1. Introduction
In recent years, two-wheeled self-balancing carts have attracted significant attention due to their potential applications in various fields, such as intelligent transportation, logistics automation, and service robotics [
1,
2,
3,
4]. These systems have inherently unstable structures which are similar to inverted pendulums. Thus, sophisticated control algorithms are required to maintain balance and ensure accurate steering. Traditional control methods, including PID (Proportional–Integral–Derivative) control, fuzzy logic control, and some other complex algorithmic control approaches [
5,
6], have been widely adopted. However, these methods often face challenges when dealing with complex and dynamic environments. They rely on predefined rules and fixed parameters, which may not adapt well to changing conditions, especially in the context of symmetrical steering control.
With the rapid development of computer vision technology, image-based control strategies have emerged as a promising approach for self-balancing carts. By utilizing cameras, these systems can acquire rich environmental information, enabling more intelligent and adaptive control. Linear CCD (Charge-Coupled Device) sensors, in particular, offer high-resolution linear imaging capabilities, which are advantageous for precise path tracking and obstacle detection [
7,
8,
9,
10]. Nevertheless, most existing image-based control methods for two-wheeled self-balancing carts focus on short-term motion prediction and lack the ability to handle long-term dependencies and temporal dynamics within image sequences.

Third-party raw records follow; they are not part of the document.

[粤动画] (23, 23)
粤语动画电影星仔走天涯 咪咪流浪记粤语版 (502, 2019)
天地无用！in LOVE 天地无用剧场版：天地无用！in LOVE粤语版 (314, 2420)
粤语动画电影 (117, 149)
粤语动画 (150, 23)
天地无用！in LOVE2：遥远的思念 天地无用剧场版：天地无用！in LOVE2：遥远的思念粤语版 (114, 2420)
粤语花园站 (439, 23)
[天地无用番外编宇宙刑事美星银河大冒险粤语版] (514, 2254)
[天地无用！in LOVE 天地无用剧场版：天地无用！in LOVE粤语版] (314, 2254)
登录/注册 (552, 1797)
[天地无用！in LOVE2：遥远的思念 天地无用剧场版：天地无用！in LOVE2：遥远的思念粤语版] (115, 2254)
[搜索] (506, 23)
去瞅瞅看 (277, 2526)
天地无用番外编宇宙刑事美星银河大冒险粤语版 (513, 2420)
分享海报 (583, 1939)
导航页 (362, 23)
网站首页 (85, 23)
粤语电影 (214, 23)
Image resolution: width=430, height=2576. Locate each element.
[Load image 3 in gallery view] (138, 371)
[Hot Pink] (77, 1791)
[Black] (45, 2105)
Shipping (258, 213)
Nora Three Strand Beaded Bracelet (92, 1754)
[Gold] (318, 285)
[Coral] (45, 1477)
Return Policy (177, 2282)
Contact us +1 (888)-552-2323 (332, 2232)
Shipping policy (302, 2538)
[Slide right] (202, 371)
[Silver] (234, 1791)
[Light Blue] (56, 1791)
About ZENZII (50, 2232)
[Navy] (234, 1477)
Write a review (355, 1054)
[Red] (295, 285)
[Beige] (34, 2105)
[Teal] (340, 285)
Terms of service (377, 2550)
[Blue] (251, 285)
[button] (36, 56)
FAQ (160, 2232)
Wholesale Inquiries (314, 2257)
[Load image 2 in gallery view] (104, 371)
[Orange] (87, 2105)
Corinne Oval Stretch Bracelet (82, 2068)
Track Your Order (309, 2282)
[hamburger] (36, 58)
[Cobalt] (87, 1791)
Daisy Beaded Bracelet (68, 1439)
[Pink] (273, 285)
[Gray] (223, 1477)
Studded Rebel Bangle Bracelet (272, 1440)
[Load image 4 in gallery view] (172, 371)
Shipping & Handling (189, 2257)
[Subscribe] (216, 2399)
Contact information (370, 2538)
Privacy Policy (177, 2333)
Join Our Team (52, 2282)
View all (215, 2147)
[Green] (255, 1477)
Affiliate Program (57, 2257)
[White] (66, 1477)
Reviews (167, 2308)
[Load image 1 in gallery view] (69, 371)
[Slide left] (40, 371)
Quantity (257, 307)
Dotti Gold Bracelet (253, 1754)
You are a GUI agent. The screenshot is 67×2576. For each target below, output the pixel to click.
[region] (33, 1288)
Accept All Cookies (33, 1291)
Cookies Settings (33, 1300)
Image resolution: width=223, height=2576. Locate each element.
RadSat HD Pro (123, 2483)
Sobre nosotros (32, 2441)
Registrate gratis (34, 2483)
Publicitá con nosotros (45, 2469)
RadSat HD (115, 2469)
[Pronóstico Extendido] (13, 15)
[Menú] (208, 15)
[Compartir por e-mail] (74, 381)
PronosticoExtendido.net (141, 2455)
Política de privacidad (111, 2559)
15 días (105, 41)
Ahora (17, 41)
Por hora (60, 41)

Long Short-Term Memory (LSTM) networks, a type of recurrent neural network (RNN), have demonstrated outstanding performance in processing sequential data with long-term dependencies. LSTM networks can selectively remember and forget information over time, making them suitable for tasks that require an understanding of temporal context, such as speech recognition, time series prediction, and video analysis [
11,
12,
13,
14,
15]. Although recently, models based on TimeGPT and other advanced architectures have shown better performance than LSTM-based models [
16,
17,
18], the LSTM is still used in this paper for the following reasons: Firstly, the data used in this research has specific characteristics and constraints. LSTM models are well studied and have proven effective in handling sequential data with temporal dependencies, which aligns well with the nature of the linear CCD data collected from the two-wheeled vehicle. In contrast, TimeGPT-based models, although promising, require a large amount of data for training and fine-tuning, which was not available in this study due to the limited data collection resources. Secondly, the computational resources and time available for this study were also factors. LSTM-based models are relatively more computationally efficient compared to the complex architectures of TimeGPT-based models, allowing for the timely completion of the research. Finally, the novelty of this study lies in the innovative way of preprocessing CCD data for LSTM-based turning judgment. While TimeGPT-based models are an interesting area of research, they do not directly contribute to the main objectives of this study.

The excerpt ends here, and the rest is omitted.